In determining whether conduct amounts to harassment, regard is had to:
- The perception of the victim;
- Whether it is reasonable for the conduct to have the perceived effect; and
- The Wider circumstances of the matter.
Sexual harassment occurs where a person engages in unwanted conduct of a sexual nature, and the conduct has the purpose or effects outlined above.
One Off Incidents
A single, isolated, or one-off incident can still amount to harassment. The key consideration is the purpose or effect of the conduct.
Protection from Harassment Act 1997
Harassment can still occur even if it not based on a Protected Characteristic. The Protection from Harassment Act 1997 made it a civil, and sometimes a criminal, offence to carry out a course of conduct that amounts to harassment.

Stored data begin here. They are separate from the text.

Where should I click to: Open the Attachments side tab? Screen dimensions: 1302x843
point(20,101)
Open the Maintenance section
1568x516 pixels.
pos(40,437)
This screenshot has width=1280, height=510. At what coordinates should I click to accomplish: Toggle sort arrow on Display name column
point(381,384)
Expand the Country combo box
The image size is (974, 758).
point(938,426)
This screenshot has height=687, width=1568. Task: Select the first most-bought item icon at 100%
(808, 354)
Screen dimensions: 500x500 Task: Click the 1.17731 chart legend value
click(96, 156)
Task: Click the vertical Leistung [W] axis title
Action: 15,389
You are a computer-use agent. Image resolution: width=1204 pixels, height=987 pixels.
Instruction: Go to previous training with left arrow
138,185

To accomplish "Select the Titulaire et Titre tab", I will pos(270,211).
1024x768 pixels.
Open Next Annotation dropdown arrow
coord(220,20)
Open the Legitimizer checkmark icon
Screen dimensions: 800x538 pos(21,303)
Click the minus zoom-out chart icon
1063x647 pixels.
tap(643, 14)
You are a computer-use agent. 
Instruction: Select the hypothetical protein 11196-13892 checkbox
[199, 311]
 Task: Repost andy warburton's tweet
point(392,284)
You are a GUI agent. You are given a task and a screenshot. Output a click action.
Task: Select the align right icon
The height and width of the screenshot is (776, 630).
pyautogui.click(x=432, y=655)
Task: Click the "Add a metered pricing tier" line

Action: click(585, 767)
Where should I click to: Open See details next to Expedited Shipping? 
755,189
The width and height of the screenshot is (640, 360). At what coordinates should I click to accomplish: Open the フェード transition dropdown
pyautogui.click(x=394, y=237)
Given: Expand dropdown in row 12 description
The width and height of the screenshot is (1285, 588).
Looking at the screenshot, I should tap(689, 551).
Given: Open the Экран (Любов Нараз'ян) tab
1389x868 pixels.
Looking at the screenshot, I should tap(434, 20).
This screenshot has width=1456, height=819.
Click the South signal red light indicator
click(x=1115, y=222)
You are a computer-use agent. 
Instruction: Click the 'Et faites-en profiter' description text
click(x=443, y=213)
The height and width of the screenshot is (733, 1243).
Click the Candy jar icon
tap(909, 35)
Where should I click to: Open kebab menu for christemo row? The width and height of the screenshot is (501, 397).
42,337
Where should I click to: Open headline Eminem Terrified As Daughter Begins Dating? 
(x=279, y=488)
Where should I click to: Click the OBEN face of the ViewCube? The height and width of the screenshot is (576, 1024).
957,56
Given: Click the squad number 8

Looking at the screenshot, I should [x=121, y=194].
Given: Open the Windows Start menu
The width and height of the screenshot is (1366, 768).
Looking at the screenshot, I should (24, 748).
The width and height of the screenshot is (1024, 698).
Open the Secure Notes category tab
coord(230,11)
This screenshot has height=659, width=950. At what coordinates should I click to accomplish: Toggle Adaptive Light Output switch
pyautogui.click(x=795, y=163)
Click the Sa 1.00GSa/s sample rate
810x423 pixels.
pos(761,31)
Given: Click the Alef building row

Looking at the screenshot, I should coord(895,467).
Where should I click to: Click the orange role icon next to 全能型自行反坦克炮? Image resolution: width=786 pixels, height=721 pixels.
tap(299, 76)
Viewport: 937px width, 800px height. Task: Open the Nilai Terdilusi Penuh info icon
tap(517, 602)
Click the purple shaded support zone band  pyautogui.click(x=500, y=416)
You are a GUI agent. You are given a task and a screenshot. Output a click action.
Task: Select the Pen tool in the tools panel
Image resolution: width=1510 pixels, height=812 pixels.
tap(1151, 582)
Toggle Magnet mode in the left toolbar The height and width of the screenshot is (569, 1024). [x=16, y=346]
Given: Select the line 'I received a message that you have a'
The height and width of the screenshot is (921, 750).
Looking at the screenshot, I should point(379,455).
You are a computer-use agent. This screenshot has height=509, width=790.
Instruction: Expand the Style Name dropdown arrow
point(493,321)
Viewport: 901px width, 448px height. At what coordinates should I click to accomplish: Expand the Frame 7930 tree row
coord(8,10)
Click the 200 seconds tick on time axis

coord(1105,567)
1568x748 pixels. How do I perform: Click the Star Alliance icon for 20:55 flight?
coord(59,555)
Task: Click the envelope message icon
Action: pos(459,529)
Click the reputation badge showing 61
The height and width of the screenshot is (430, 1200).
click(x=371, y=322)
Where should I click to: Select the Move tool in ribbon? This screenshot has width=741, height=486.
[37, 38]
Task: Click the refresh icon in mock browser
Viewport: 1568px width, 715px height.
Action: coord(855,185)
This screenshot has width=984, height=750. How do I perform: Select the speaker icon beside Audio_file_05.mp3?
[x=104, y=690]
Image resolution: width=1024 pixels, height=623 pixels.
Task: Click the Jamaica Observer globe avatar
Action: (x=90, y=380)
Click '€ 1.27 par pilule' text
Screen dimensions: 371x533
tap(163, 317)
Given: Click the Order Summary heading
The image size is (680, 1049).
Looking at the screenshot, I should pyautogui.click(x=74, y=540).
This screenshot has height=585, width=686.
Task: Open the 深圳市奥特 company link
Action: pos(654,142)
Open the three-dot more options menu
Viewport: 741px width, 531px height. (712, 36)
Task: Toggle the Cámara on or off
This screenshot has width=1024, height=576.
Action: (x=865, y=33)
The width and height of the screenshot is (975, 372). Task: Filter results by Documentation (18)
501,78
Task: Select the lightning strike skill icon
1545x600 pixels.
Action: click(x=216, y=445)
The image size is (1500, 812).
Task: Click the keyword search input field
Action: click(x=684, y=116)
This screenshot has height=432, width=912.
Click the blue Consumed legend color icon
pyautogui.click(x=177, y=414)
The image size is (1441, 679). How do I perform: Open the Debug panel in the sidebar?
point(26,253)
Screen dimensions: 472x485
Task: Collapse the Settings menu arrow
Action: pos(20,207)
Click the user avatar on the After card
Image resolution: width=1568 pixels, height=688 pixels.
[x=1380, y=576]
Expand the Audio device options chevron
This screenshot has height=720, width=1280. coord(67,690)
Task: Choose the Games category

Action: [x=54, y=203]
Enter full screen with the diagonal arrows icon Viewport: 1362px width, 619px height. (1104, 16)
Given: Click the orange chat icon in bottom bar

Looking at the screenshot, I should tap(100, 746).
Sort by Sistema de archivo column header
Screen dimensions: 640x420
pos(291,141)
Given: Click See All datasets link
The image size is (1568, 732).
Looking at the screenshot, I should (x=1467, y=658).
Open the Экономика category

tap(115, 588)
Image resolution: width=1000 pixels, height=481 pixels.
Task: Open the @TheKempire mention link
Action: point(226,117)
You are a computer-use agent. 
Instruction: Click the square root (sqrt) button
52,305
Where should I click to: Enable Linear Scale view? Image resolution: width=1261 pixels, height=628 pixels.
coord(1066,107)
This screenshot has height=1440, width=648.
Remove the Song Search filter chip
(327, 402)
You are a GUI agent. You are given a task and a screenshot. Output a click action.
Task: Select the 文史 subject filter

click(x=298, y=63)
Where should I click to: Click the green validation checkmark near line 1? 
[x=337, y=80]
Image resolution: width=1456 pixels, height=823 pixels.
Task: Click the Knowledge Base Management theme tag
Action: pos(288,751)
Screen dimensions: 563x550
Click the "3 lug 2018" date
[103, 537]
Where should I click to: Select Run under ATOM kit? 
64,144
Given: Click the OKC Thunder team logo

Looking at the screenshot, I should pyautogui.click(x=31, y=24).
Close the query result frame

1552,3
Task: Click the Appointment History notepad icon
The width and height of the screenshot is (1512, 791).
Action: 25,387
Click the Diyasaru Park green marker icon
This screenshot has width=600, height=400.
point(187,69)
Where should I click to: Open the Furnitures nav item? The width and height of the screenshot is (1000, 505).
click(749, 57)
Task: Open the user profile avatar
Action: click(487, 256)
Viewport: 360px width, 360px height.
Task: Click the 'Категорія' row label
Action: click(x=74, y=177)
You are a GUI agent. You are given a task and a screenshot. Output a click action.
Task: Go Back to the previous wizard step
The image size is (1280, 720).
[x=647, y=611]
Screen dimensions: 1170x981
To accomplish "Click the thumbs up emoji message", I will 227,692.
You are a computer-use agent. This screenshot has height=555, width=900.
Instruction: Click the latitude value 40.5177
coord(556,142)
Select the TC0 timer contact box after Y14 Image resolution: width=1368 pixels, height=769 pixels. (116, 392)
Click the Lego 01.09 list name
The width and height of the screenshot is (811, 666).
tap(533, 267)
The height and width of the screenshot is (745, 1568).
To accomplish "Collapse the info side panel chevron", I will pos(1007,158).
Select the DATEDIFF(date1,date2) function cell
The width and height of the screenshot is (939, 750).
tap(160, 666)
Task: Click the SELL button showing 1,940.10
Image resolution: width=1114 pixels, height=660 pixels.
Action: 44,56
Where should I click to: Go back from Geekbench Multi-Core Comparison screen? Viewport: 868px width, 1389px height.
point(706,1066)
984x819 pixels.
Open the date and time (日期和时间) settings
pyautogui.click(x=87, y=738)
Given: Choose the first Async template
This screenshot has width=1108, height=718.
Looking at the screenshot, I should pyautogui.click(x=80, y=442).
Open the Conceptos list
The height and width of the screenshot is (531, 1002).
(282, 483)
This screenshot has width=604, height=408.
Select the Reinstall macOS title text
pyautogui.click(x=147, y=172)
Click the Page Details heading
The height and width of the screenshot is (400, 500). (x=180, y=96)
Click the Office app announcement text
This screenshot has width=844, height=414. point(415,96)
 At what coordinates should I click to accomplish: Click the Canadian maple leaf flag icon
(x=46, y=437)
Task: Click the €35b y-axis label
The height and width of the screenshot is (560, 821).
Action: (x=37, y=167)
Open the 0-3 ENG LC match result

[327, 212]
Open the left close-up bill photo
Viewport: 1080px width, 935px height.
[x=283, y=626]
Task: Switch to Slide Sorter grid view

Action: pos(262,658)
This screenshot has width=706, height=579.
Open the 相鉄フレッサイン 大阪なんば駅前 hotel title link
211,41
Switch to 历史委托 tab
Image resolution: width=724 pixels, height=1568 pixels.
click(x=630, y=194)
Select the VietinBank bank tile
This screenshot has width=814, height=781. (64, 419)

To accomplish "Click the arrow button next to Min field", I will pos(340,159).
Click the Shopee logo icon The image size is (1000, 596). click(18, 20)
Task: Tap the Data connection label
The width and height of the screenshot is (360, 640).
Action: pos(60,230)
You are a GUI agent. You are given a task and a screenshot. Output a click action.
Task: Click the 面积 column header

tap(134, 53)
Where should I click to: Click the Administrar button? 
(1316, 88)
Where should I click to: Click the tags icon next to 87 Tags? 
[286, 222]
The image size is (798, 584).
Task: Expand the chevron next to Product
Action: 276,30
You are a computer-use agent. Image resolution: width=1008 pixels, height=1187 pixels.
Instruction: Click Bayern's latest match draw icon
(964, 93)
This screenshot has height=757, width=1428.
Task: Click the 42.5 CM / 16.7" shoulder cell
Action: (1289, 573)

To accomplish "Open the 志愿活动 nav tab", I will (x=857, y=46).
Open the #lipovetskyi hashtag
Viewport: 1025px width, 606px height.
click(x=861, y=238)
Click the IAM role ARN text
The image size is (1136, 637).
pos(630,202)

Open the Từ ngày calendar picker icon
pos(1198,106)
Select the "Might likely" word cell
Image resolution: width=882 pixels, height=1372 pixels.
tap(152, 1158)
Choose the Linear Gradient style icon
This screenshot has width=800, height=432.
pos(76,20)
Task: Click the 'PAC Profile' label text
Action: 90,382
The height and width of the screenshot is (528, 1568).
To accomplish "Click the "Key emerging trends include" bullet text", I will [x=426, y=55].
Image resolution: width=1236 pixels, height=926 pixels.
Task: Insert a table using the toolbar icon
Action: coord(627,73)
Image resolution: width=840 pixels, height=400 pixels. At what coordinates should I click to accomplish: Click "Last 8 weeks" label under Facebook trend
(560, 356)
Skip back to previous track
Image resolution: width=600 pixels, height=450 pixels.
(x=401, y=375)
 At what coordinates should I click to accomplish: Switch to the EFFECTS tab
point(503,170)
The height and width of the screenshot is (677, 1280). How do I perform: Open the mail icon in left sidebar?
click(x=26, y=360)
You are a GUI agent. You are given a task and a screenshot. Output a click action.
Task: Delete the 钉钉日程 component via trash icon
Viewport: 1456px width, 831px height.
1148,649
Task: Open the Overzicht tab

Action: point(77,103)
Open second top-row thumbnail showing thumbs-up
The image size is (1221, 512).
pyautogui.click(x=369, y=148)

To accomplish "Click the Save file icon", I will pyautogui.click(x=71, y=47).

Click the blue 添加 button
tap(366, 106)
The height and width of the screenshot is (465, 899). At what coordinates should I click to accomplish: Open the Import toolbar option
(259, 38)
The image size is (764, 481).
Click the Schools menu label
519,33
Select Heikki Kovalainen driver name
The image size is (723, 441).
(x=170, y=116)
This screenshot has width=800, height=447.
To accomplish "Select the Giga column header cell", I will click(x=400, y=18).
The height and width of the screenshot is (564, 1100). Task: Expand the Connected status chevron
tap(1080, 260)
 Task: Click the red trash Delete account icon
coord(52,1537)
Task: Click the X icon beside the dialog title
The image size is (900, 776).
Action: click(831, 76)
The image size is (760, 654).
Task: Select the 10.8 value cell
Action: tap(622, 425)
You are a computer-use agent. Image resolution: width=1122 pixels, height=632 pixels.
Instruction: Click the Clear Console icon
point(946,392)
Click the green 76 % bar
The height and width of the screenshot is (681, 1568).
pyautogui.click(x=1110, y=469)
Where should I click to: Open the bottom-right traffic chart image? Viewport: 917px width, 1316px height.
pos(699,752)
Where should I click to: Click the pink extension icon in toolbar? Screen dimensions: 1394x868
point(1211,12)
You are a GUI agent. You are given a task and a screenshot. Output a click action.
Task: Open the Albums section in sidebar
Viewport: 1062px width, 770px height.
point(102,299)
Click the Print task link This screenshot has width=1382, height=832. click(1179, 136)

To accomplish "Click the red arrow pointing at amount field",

In a golfing context, some examples of unlawful harassment might include:
- Employees making unwanted or inappropriate contact with colleagues at a golf club or facility;
- Targeting disabled golfers using buggies and demanding to see proof of a disability;
- Disproportionate and public criticism or sanctioning of an individual’s behaviour by an organisation for irrelevant or personal reasons.
Victimisation is defined in section 27(1) of the Equality Act 2010.
Victimisation occurs where a person suffers a detriment because they do a protected act, or are believed to have done a protected act.
A protected act includes bringing legal proceedings or making a complaint under the Equality Act 2010 in relation to discrimination, harassment, bullying, or any other issue related to equality, diversity or Protected Characteristics.
A detriment can be any less favourable treatment, including direct acts such as suspensions, fines, sanctions, and verbal and physical aggression.
It is not necessary to show that somebody is being treated less favourably than somebody else who did not do a protected act, only that they have been subject to a detriment because of a protected act.
In a golfing context, some examples of unlawful victimisation include:
- Initiating disciplinary proceedings against a person as a result of making a protected act;
- Ignoring a person’s valid input into the management of a club or county after that person has made a protected act;
De-selecting a player from a squad or team as a result of that person doing a protected act.